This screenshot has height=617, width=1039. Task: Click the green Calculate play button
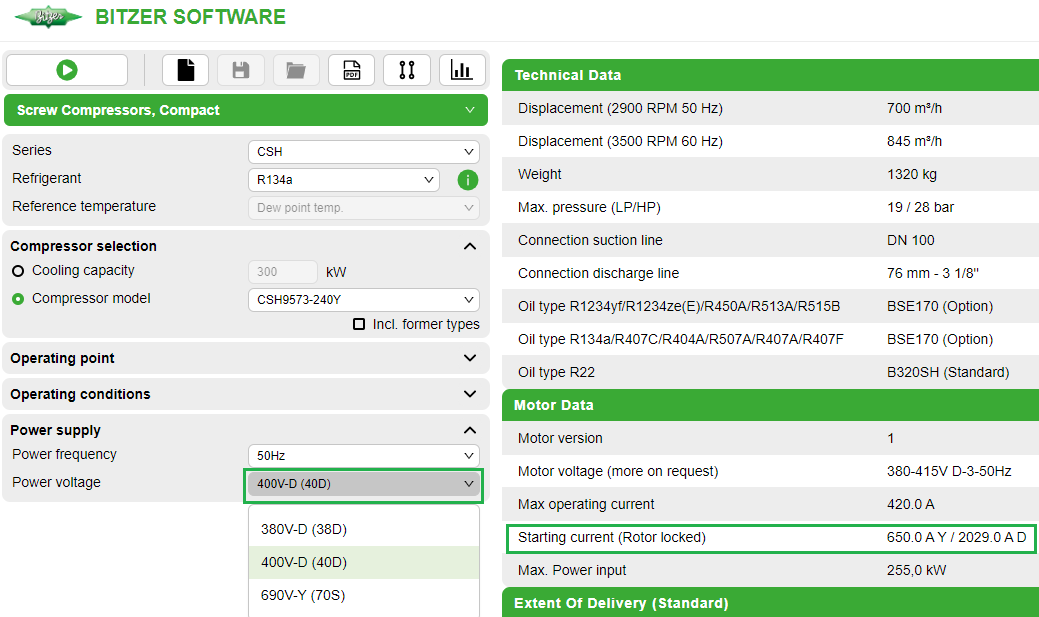[67, 70]
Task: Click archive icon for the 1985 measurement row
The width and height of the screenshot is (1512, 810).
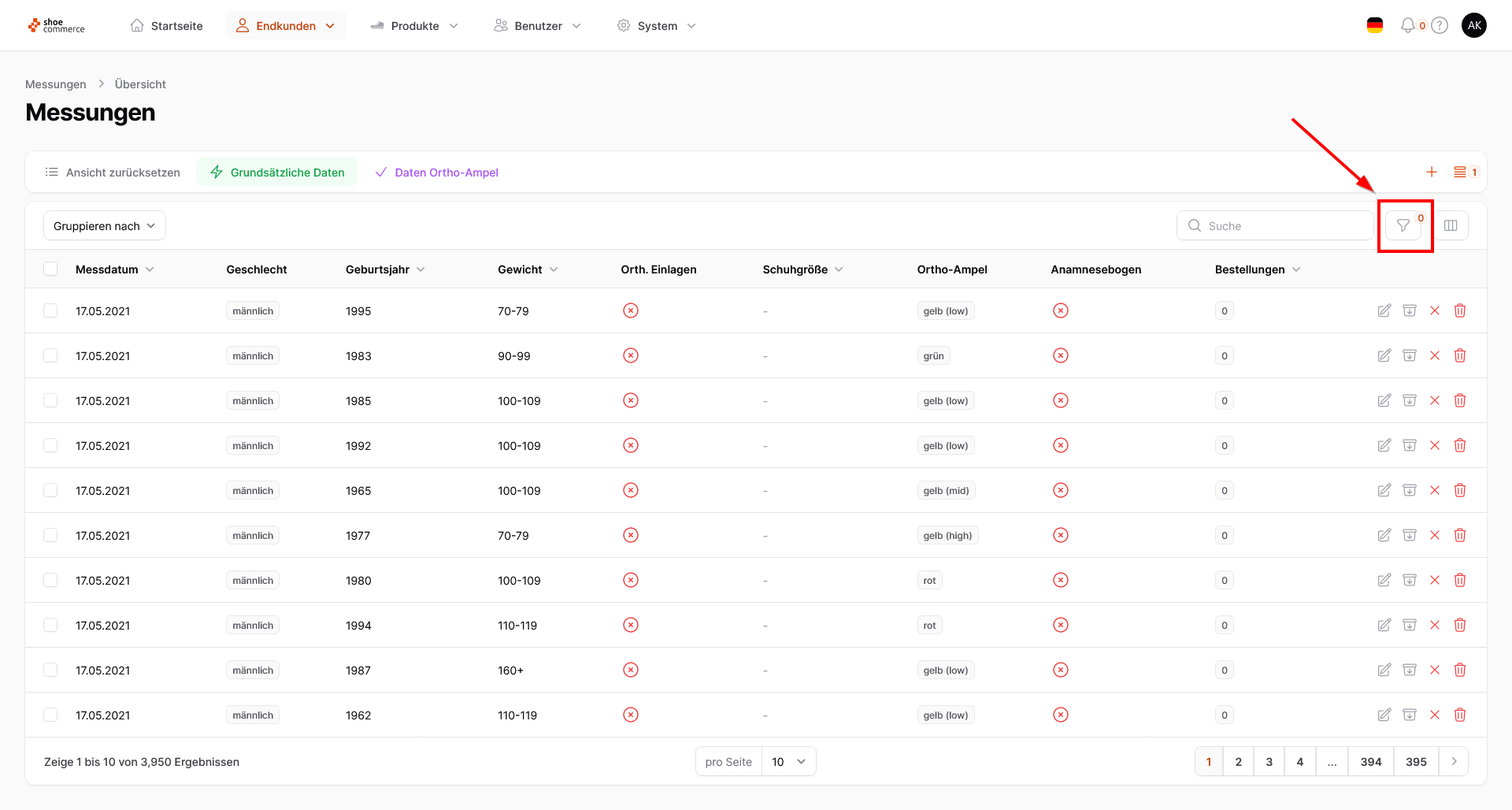Action: 1409,400
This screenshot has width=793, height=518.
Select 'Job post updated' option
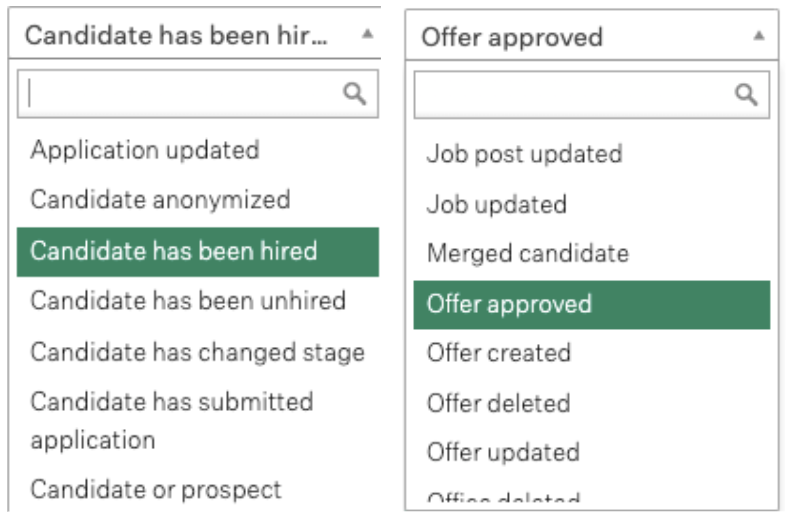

• • • • •

▶ **Brief**: Where the line holding "This screenshot has width=793, height=518." appears, start copying, and continue exactly through the last line of the listing, both ends included, skipping the pictures.

▶ **Written response**:
This screenshot has width=793, height=518.
Select 'Job post updated' option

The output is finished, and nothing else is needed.